Nuts and Bolts: Keeping it Tight


It’s not much of a stretch to say that without nuts and bolts, the world would fall apart. Bolted connections are everywhere, from the frame of your DIY 3D printer to the lug nuts holding the wheels on your car. Though the penalty for failure is certainly higher in the latter than in the former, self-loosening of nuts and bolts is rarely a good thing. Engineers have come up with dozens of ways to make sure the world doesn’t fall apart, and some work better than others. Let’s explore a few of these methods and find out what works, what doesn’t work, and in the process maybe we’ll learn a little about how these fascinating fasteners work.

What Doesn’t Work


Transverse vibration leads to self-loosening. Source: BoltScience.com

There are plenty of ways for a bolted joint to fail, but vibration-induced self-loosening is perhaps the most insidious. Anyone who has ever pounded on a stuck bolt or used an impact wrench to remove a rusty nut knows that vibration really helps. Put that same joint into service and subject it to the right kind of vibration, and there’s a good chance the connection will self-loosen and cause the joint to fail.

In the 1960s, German engineer Gerhard Junker studied self-loosening and came to the conclusion that transverse vibrations were responsible for the failure of bolted connections. He devised a simple test apparatus that provided rapid transverse vibrations while monitoring fastener preload tension with a load cell. Graphing preload as a function the number of vibratory cycles yielded clues as to the effectiveness of various locking methods. The test became known as the Junker test and as standard DIN 65151, it remains the gold standard for testing self-loosening.

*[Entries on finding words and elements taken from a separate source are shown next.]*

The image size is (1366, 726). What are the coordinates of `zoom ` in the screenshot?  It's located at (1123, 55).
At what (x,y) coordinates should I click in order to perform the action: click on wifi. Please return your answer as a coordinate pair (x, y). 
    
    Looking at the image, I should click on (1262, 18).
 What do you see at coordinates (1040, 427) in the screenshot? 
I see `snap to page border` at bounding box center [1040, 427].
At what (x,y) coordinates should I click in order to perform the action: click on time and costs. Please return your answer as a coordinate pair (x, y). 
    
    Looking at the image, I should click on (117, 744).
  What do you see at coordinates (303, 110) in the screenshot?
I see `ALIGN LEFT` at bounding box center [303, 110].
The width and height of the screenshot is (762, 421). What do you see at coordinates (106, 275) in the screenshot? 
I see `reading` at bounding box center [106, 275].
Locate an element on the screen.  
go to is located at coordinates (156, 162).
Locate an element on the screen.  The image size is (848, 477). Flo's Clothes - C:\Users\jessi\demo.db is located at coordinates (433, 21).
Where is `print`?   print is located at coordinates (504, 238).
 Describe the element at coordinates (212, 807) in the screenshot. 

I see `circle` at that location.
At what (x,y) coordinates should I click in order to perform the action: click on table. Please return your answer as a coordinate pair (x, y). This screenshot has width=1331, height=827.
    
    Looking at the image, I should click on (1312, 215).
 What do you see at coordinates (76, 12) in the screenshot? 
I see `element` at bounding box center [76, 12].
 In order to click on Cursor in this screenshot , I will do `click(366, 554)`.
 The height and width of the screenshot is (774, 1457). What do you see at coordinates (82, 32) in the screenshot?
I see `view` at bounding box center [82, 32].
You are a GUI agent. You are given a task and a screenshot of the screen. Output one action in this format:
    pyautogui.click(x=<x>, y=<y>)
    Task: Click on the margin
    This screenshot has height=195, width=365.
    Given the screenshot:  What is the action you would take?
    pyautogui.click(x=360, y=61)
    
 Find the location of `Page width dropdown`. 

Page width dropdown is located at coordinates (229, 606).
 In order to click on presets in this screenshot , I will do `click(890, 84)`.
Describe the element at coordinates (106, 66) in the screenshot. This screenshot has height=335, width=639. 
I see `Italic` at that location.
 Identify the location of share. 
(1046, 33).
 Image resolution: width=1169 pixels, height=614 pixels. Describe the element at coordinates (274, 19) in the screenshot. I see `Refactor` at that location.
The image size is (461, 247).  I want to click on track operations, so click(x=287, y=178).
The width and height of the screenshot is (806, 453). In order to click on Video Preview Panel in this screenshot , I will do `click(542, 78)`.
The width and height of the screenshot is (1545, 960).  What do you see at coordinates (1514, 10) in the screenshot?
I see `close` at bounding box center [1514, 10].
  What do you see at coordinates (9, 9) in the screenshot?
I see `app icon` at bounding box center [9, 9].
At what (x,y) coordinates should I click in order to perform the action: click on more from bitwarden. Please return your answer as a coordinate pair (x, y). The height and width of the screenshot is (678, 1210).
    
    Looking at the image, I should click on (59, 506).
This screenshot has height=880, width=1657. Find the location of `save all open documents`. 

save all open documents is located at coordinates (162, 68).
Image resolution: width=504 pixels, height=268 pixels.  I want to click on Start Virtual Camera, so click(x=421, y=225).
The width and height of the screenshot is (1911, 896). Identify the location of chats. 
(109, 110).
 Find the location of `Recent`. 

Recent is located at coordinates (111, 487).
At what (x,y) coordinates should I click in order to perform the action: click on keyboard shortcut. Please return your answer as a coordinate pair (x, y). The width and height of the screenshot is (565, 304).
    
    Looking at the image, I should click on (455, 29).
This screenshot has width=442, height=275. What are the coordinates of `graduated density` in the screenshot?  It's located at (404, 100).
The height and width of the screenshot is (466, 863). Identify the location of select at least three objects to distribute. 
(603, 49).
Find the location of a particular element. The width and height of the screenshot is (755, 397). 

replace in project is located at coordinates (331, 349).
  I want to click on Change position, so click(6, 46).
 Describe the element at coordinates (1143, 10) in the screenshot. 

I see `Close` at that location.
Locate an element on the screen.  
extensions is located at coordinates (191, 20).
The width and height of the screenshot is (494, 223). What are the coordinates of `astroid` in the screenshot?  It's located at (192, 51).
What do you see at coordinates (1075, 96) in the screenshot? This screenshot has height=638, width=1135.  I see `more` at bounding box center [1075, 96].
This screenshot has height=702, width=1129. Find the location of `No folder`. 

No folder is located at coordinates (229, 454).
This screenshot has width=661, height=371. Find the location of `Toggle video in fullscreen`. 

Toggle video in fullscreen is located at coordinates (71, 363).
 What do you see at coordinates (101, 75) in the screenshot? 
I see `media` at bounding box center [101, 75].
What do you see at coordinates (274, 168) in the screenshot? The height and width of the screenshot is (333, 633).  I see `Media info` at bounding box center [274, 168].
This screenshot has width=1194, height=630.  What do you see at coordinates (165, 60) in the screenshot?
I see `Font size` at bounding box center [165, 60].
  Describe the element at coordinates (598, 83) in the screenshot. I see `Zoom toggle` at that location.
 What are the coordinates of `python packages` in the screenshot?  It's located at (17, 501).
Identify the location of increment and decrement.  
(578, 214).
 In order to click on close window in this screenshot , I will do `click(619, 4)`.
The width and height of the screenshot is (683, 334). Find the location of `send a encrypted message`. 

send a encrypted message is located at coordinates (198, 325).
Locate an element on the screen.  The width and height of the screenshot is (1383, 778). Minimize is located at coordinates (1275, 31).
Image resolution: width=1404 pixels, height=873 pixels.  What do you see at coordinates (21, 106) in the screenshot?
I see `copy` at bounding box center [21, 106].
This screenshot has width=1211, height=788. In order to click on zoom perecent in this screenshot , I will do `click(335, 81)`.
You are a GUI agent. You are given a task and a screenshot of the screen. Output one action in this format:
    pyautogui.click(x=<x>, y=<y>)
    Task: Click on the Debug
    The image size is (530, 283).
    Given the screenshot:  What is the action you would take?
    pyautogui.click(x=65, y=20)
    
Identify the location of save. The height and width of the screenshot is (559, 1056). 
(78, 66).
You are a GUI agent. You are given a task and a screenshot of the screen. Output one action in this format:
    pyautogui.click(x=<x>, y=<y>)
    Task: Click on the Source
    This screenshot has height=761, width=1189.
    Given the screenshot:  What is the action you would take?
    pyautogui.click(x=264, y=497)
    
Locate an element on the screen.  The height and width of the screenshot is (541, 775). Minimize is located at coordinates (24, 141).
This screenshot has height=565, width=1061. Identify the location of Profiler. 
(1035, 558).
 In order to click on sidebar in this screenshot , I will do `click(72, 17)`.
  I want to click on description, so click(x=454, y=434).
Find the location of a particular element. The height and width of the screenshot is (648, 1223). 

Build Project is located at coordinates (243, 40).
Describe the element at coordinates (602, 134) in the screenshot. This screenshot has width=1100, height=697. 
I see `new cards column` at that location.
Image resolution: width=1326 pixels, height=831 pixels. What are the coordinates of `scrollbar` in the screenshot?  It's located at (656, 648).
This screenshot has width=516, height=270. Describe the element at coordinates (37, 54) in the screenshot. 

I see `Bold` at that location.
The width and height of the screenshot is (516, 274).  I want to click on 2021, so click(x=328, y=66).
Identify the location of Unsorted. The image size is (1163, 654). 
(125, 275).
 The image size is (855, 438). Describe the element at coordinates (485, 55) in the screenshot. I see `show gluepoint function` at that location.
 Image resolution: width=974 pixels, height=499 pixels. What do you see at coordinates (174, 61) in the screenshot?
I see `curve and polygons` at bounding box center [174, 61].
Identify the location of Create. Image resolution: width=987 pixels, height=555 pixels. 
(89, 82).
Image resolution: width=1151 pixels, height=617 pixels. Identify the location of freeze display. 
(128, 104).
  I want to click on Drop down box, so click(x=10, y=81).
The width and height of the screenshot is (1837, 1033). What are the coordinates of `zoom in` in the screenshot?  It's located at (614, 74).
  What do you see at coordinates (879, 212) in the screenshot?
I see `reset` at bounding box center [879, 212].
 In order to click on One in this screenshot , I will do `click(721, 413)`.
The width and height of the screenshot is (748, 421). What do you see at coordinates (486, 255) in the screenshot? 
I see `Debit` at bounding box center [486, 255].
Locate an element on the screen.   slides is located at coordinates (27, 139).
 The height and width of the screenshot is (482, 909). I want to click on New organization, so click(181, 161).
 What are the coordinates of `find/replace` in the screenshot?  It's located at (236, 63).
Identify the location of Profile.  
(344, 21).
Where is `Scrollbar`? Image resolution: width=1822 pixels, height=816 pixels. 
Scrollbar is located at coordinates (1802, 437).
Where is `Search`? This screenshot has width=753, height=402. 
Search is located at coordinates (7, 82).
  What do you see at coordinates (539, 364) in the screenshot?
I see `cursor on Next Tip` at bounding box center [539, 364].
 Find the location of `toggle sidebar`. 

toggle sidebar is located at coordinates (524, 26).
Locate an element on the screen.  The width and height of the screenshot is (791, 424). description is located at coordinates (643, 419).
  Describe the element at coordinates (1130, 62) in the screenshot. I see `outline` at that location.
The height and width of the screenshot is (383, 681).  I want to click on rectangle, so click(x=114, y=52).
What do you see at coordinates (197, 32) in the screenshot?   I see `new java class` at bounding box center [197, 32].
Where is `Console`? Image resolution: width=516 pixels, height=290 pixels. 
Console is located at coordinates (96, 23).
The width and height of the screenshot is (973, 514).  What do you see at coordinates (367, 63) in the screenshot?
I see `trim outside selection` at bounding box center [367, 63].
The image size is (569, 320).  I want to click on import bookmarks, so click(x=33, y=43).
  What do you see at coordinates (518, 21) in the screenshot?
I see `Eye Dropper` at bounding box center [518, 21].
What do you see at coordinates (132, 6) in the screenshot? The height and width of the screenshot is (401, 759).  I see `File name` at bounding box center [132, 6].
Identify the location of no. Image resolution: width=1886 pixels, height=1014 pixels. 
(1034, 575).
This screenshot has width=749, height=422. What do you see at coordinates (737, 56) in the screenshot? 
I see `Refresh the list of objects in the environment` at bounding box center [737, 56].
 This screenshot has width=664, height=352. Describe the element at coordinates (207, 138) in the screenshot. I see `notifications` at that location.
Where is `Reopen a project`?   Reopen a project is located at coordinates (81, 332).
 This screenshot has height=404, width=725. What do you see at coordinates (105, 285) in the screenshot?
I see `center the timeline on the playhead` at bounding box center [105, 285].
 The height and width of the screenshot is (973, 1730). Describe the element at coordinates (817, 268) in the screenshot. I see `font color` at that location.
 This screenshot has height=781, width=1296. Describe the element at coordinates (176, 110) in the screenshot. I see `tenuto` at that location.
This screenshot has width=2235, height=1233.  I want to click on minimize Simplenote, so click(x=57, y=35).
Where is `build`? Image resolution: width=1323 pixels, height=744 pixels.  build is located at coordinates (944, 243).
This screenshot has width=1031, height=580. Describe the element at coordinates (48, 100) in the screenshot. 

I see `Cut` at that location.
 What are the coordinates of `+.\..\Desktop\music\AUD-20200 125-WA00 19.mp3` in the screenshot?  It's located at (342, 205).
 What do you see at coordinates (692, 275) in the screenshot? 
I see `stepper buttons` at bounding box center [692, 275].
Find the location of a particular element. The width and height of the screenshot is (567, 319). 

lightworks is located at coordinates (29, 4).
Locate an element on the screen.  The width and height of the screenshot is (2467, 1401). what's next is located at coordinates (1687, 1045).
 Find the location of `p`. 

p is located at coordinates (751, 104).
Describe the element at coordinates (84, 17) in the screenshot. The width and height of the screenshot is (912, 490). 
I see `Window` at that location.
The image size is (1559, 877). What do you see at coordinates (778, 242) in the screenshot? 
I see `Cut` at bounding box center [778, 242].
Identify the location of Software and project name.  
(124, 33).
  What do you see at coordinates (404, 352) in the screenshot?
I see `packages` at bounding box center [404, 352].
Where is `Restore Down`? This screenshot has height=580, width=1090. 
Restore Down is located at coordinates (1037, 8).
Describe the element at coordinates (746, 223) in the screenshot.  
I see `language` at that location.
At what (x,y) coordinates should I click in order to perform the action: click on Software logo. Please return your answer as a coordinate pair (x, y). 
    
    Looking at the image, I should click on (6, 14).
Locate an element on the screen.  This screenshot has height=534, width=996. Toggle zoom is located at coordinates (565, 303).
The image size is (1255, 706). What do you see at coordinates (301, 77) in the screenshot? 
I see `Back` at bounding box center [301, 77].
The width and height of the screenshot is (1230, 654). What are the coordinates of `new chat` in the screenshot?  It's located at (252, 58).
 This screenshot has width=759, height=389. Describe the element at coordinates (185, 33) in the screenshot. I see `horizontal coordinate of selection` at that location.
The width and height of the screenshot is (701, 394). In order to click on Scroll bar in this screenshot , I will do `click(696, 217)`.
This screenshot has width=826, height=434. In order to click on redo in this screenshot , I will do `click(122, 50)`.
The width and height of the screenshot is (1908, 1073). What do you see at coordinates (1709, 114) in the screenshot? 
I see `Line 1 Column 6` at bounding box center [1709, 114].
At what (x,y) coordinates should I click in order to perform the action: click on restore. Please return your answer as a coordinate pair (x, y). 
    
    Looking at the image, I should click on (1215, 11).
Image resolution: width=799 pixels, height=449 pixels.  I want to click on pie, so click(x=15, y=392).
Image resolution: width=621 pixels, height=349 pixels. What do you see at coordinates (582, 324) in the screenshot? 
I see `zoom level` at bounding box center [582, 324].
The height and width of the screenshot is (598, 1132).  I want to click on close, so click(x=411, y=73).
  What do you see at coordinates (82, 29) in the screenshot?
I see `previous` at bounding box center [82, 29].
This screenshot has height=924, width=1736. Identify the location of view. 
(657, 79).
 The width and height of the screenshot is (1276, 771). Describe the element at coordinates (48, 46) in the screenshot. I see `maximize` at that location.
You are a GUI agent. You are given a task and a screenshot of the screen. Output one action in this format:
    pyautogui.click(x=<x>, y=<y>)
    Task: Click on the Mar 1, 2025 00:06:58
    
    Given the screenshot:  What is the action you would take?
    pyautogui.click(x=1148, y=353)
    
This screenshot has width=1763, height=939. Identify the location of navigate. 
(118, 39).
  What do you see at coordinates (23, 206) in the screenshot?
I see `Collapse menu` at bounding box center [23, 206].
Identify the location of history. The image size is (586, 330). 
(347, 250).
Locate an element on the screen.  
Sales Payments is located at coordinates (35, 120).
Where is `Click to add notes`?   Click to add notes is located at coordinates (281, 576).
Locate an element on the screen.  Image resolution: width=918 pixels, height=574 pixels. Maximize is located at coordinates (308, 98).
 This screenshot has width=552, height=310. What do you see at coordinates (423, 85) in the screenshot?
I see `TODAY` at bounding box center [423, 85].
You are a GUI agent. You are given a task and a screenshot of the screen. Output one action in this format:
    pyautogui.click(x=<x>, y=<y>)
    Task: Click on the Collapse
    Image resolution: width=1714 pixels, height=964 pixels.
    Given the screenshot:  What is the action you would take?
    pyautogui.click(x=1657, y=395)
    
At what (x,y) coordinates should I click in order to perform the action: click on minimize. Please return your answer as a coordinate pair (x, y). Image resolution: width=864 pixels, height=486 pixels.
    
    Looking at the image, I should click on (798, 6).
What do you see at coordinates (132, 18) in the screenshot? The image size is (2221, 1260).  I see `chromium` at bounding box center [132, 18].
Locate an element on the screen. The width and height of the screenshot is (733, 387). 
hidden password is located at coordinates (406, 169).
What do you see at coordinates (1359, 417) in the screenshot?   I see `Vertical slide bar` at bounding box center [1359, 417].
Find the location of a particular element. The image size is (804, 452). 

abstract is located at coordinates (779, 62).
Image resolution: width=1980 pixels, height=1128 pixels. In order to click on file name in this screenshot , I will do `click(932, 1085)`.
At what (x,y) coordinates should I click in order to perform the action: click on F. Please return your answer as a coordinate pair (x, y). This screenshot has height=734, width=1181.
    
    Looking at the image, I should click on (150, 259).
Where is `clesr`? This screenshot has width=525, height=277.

There are some fascinating videos out there showing Junker tests in action, and some are downright scary. Typically, we’ll throw a simple helical spring lock washer on a stud or bolt, torque down the nut nice and snug, and call it a day, feeling like we’ve made a secure joint. But nothing could be further from the truth. In fact, the video below shows that not only do lock washers add very little security to bolted connections, none of the other common methods — plain washers, nylon insert nuts, and stacked nuts — provide much help either.